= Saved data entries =
+-------+
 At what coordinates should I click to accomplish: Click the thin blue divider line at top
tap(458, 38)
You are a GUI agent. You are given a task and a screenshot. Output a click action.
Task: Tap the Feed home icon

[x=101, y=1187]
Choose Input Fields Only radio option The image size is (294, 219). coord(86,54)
+-------+
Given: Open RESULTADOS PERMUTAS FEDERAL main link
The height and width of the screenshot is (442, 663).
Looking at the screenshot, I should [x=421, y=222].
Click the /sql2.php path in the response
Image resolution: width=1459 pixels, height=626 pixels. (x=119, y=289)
+-------+
= WORK TASK =
From the line that has "Task: Tap the Feed home icon" through the line that has "Choose Input Fields", copy every line exactly as it appears above, and leave out all others.

= TASK OUTPUT =
Task: Tap the Feed home icon

[x=101, y=1187]
Choose Input Fields Only radio option The image size is (294, 219). coord(86,54)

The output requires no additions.